It would have been obvious to one of ordinary skill in the art before the effective filing date of the claimed invention to have combined the teachings of Pezeshki with the teachings of Turkson by implementing the step of “determining whether the model instance is overfitting to data generated at the edge node” so as to result in the conditions of “in a case where it is determined that the model instance is not overfitting to the data” and “in a case where it is determined that the model instance is overfitting to the data” and the related limitations of “when overfitting is not indicated” and “when overfitting is indicated” for those conditions, as recited in the instant claim. Doing so would have enabled assessment of overfitting and action to be taken during a training process when overfitting is detected (see Turkson, § 1, last paragraph).
Basu, which pertains to gradient compression techniques for distributed machine learning (see abstract) including federated learning (see § 1, paragraph 2), teaches “percentage sign compression” [§ 2, paragraph 2: “In quantization, we reduce precision of the gradient vector by mapping each of its components by a deterministic or randomized map to a finite number of quantization levels. In sparsification, we sparsify the gradients vector before using it to update the parameter vector, by taking its top k components, denoted by Topk, or choosing k components uniformly at random, denoted by Randk.” See also § 2.2, paragraph 1: “For any x ∈ R, Topk(x) is equal to a d-length vector, which has at most k non-zero components whose indices correspond to the indices of the largest k components (in absolute value) of x. Randk(x) is a d-length (random) vector, which is obtained by selecting k components of x uniformly at random.” See also § A.1, text below equation (23): “Compk(x) is a length-d vector, but only (at most) k of its components are non-zero.” Furthermore, Basu teaches that in the context of the “k” selections, values not selected are not transmitted. See page 20, top paragraph: “the Q operator from [AGL+17] further induces sparsity, which results in fewer than k coordinates being transmitted”; § A.1, text below equation (23): “Observe that for any Compk ∈ {Topk, Randk}, Compk(x) is a length-d vector, but only (at most) k of its components are non-zero. This implies that, by treating Compk(x) a length-k vector whose entries correspond to the k non-zero entries of x” (page 20, top paragraph). Therefore, Basu, in combination with Pezeshki teaches a compression in which only a percentage of the gradient values (which are signs) are transmitted.]

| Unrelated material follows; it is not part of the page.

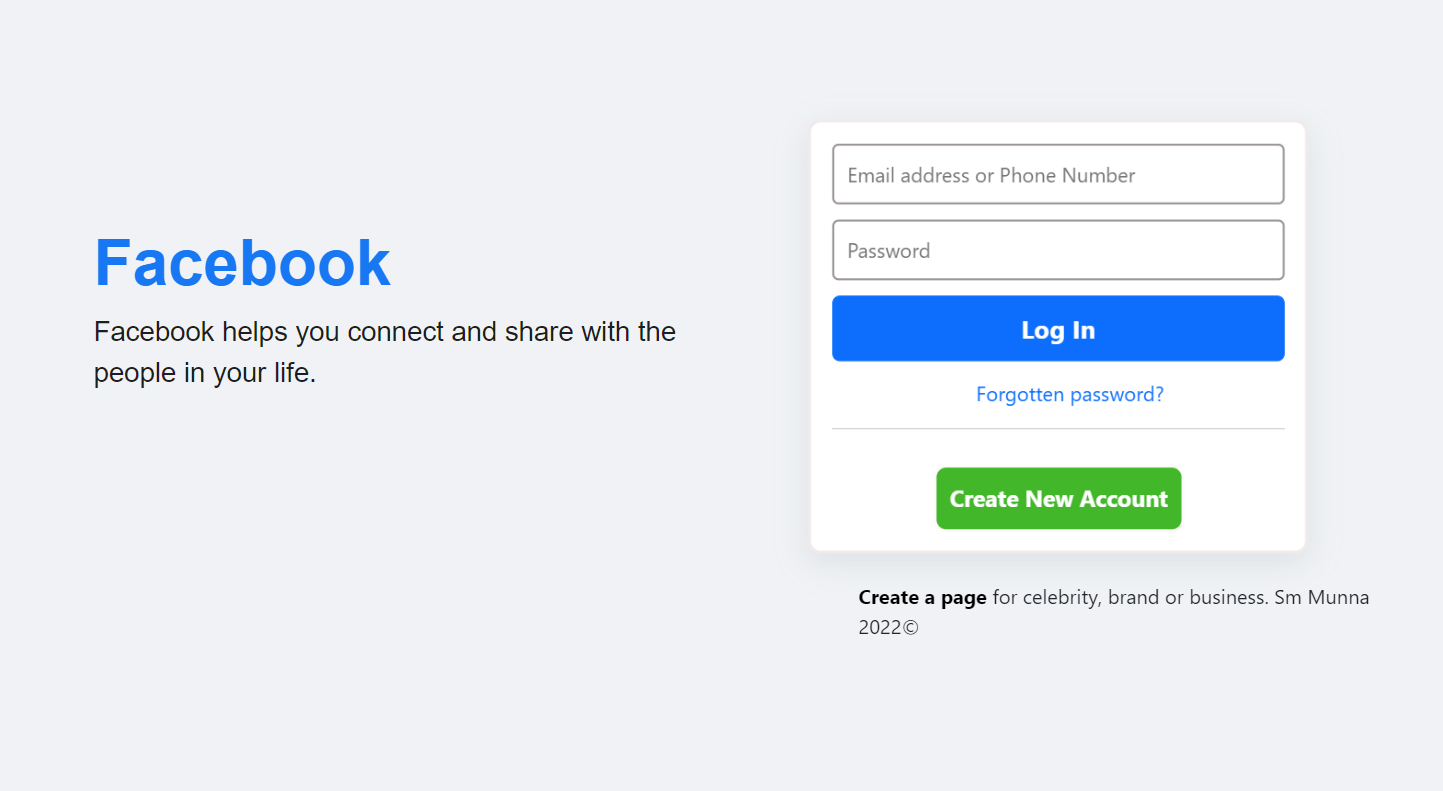1443x791 pixels.
Task: Click the bold Create a page text
Action: point(921,597)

It would have been obvious to one of ordinary skill in the art before the effective filing date of the claimed invention to have combined the teachings of the references combined thus far with the teachings of Basu by applying the Randk sparsification technique to the sign vectors so as to arrive at the limitations of “percentage sign compression” as recited in the instant claim. The motivation would have been to increase the communication efficiency of gradients, as suggested by Basu (see § 1.1, last sentence 1: “mitigating the communication bottlenecks in training high dimensional models over bandwidth limited networks”). Furthermore, one of ordinary skill in the art would have recognized that sparsification of gradients in Basu and the dropout described in Turkson are both are in the general category of sparsity techniques that can be used to avoid or mitigate the effects of overfitting.

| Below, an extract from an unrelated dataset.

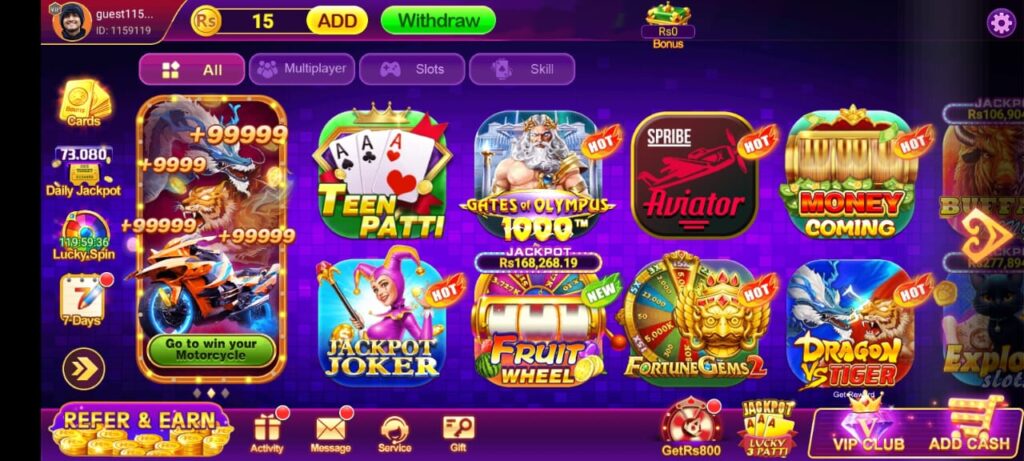Open the settings gear icon
Screen dimensions: 1024x461
click(1000, 23)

As to claim 2, the combination of Pezeshki, Turkson, and Basu teaches the method as recited in claim 1, wherein the first vector is generated to include respective signs of the gradients, but not the gradients themselves. [Pezeshki, [0040]: “The term “update resolution” refers to the accuracy of the quantized updates (e.g., gradient vectors). For example, one quantization scheme that may be used is a sign stochastic gradient descent (signSGD) in which gradient elements are quantized to a single bit such that only the sign corresponding to each (e.g., “+” or “−”) is transmitted.”]
As to claim 3, the combination of Pezeshki, Turkson, and Basu teaches the method as recited in claim 1, as set forth above.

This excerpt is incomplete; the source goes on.